Action item - Go through the listing below and return each line that includes "marker".

Provided data -
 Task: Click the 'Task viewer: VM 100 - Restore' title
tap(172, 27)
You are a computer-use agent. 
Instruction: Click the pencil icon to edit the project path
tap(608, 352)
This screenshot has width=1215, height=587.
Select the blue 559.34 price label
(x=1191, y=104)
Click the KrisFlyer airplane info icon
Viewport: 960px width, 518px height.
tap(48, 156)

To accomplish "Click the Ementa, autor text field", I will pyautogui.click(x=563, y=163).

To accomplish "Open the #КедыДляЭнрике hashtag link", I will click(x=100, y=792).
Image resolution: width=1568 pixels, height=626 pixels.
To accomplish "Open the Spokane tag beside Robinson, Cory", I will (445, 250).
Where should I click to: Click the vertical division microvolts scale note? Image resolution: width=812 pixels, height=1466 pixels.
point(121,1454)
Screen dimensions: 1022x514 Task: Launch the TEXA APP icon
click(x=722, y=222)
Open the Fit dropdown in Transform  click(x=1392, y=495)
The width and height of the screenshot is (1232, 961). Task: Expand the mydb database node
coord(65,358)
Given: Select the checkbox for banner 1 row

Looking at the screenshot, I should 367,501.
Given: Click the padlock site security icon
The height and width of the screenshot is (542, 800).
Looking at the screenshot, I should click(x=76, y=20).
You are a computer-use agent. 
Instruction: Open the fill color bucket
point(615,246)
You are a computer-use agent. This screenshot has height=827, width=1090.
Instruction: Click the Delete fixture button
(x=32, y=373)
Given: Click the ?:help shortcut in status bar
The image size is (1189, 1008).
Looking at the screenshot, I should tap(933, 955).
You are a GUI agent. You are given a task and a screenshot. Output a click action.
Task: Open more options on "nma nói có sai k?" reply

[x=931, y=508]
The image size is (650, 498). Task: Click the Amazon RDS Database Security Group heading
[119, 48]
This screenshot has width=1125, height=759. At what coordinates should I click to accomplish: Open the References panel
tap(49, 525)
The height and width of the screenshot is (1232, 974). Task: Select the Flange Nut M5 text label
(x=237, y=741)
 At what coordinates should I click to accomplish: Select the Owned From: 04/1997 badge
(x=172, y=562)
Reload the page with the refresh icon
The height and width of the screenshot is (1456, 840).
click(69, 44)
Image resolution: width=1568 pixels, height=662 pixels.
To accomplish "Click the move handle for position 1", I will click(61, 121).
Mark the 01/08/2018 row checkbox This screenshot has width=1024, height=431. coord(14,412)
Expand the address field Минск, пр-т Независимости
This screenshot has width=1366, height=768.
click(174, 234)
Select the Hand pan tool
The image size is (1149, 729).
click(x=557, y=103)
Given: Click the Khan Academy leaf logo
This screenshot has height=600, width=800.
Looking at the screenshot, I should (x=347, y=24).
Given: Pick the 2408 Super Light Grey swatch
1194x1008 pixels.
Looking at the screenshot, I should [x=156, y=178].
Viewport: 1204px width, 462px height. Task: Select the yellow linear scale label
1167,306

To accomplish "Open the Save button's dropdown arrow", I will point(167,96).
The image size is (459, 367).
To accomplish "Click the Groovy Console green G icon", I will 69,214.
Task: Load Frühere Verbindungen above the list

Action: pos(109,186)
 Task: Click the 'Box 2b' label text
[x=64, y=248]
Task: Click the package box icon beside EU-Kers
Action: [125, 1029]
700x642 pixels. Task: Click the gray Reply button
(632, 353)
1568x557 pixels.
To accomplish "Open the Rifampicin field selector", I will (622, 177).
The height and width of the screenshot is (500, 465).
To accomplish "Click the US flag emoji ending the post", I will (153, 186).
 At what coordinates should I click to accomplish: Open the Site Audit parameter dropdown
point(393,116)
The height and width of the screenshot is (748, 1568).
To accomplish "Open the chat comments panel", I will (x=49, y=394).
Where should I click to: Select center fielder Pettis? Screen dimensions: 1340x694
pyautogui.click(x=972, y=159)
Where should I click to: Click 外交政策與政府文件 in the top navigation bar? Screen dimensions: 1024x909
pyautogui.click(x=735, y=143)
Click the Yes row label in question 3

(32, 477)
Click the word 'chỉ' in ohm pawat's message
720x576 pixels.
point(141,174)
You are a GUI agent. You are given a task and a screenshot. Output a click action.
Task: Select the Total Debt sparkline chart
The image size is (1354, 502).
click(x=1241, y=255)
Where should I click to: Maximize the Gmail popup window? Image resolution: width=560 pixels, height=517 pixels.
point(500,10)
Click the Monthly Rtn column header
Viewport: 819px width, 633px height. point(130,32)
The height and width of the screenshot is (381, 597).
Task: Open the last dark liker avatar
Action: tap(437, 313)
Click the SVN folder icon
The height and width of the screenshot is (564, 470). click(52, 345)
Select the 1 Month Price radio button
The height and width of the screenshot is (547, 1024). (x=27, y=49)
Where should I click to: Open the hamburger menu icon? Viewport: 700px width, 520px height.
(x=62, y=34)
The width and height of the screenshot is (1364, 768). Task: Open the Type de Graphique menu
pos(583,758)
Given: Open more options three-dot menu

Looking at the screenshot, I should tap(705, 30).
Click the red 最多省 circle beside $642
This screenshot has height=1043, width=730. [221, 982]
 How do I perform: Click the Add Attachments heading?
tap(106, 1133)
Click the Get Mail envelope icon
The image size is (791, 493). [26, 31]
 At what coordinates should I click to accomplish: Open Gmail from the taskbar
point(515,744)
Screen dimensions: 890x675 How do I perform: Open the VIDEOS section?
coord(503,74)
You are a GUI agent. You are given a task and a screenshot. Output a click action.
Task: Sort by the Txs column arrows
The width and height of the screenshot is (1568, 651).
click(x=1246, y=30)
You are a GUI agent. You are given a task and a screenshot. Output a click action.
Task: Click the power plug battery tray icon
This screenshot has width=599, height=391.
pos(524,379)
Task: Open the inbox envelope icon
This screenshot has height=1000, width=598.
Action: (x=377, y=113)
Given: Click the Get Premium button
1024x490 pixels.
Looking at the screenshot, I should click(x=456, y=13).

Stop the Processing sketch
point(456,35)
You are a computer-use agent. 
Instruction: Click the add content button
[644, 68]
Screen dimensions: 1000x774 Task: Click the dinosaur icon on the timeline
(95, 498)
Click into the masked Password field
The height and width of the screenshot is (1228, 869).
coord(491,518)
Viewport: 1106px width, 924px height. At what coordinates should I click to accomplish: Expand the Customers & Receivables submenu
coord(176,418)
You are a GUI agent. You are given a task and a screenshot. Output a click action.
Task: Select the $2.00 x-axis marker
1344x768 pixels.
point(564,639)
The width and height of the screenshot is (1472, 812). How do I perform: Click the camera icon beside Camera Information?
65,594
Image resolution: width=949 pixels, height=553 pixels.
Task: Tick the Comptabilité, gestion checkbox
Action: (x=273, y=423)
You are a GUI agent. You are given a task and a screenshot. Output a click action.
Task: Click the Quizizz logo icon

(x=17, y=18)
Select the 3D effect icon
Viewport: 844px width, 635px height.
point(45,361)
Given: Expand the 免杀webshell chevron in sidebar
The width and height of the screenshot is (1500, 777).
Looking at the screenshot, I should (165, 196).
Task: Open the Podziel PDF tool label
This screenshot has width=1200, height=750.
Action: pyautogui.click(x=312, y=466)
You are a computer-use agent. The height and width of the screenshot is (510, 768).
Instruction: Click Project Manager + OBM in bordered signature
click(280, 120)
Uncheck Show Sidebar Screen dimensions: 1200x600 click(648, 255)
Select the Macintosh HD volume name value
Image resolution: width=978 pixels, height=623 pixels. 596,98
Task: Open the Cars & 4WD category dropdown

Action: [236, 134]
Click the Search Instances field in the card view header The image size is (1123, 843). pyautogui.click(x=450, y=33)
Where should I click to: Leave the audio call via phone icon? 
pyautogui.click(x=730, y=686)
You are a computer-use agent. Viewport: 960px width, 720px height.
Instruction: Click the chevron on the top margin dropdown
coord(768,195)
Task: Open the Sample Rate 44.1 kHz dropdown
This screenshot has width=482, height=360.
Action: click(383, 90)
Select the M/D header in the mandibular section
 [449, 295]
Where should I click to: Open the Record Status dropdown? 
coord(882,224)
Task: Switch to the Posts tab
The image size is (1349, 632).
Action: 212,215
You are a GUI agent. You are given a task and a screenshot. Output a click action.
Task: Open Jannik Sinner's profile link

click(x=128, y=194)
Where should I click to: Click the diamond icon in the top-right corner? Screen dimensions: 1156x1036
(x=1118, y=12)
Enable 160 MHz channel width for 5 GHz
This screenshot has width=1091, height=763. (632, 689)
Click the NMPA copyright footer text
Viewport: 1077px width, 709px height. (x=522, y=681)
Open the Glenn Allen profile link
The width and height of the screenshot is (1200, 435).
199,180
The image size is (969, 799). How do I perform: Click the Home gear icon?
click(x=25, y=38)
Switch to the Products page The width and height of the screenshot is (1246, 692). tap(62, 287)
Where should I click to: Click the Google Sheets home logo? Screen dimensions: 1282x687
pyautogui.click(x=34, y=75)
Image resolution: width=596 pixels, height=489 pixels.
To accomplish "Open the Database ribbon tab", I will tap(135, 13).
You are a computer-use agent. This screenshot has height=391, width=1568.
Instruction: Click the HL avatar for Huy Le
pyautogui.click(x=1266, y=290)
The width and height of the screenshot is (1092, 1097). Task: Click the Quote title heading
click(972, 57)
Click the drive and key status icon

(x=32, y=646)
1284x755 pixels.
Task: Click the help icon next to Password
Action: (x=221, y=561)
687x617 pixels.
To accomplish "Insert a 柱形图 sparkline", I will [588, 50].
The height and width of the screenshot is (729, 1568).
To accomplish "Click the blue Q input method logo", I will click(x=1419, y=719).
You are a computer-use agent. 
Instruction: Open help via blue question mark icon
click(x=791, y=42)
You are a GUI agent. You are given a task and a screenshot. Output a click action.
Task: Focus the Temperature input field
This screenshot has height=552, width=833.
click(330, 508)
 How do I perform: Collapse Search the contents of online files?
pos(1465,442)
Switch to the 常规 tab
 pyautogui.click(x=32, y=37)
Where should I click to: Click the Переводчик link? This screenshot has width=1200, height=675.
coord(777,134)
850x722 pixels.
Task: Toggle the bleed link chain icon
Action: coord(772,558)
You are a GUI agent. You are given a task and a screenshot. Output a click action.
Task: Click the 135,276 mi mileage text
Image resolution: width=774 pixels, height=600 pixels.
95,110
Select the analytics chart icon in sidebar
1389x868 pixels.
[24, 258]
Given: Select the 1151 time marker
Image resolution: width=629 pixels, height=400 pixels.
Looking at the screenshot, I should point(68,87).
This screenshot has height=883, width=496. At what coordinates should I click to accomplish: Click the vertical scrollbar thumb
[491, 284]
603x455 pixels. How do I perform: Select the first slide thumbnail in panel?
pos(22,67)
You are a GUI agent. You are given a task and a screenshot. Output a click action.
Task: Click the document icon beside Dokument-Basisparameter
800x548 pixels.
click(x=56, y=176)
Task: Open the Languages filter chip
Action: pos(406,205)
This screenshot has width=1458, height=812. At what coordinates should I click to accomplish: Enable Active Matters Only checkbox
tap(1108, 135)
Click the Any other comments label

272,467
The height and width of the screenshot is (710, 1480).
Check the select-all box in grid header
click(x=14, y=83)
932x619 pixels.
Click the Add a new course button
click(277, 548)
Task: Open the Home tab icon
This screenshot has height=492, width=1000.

Your solution -
Task: Select the $2.00 x-axis marker
Given: Select the 1151 time marker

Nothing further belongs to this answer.